→ INSTRUCTIONS TO FOLLOW: The following data has a line with "Toggle the speaker audio icon" and a line with "Given: Go to the Community tab". Write out exactly those lines and all the lines between them.

→ INFORMATION PROVIDED:
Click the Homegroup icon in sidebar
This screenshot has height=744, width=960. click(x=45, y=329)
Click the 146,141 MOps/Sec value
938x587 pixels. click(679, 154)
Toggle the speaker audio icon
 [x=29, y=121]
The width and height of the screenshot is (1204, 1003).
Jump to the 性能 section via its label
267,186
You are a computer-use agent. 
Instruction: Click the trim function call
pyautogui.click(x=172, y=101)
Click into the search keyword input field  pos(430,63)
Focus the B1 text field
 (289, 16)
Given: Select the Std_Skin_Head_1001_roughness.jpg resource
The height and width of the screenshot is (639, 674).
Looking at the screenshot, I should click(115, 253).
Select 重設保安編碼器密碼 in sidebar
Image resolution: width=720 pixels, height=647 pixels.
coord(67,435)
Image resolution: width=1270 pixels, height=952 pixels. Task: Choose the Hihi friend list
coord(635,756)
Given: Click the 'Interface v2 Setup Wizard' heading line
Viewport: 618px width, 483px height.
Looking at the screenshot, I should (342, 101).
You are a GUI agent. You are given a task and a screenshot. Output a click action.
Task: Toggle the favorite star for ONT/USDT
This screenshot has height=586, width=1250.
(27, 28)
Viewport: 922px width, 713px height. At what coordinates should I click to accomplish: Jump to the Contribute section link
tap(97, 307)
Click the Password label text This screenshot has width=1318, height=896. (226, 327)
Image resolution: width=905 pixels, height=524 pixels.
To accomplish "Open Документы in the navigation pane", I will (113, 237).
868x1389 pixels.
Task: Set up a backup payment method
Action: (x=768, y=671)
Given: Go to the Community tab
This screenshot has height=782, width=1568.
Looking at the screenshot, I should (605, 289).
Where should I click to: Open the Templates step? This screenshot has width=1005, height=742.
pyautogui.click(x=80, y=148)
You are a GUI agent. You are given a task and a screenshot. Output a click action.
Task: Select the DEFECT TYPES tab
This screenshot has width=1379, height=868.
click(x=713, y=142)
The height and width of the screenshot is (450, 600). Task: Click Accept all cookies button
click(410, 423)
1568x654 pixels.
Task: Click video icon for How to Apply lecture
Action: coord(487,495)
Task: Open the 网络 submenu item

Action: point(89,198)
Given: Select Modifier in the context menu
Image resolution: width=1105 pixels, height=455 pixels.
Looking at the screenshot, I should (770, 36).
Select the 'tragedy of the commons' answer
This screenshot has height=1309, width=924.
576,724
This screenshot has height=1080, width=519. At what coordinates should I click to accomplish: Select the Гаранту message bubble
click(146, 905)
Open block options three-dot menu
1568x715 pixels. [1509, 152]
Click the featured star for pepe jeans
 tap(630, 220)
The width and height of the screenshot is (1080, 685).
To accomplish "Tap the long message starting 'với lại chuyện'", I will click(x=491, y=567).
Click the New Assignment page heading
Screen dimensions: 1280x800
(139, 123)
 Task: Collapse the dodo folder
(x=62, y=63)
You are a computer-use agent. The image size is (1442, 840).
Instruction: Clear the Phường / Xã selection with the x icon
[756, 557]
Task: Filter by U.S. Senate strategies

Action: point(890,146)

→ EXERCISE SOLUTION:
Toggle the speaker audio icon
 [x=29, y=121]
The width and height of the screenshot is (1204, 1003).
Jump to the 性能 section via its label
267,186
You are a computer-use agent. 
Instruction: Click the trim function call
pyautogui.click(x=172, y=101)
Click into the search keyword input field  pos(430,63)
Focus the B1 text field
 (289, 16)
Given: Select the Std_Skin_Head_1001_roughness.jpg resource
The height and width of the screenshot is (639, 674).
Looking at the screenshot, I should click(115, 253).
Select 重設保安編碼器密碼 in sidebar
Image resolution: width=720 pixels, height=647 pixels.
coord(67,435)
Image resolution: width=1270 pixels, height=952 pixels. Task: Choose the Hihi friend list
coord(635,756)
Given: Click the 'Interface v2 Setup Wizard' heading line
Viewport: 618px width, 483px height.
Looking at the screenshot, I should (342, 101).
You are a GUI agent. You are given a task and a screenshot. Output a click action.
Task: Toggle the favorite star for ONT/USDT
This screenshot has height=586, width=1250.
(27, 28)
Viewport: 922px width, 713px height. At what coordinates should I click to accomplish: Jump to the Contribute section link
tap(97, 307)
Click the Password label text This screenshot has width=1318, height=896. (226, 327)
Image resolution: width=905 pixels, height=524 pixels.
To accomplish "Open Документы in the navigation pane", I will (113, 237).
868x1389 pixels.
Task: Set up a backup payment method
Action: (x=768, y=671)
Given: Go to the Community tab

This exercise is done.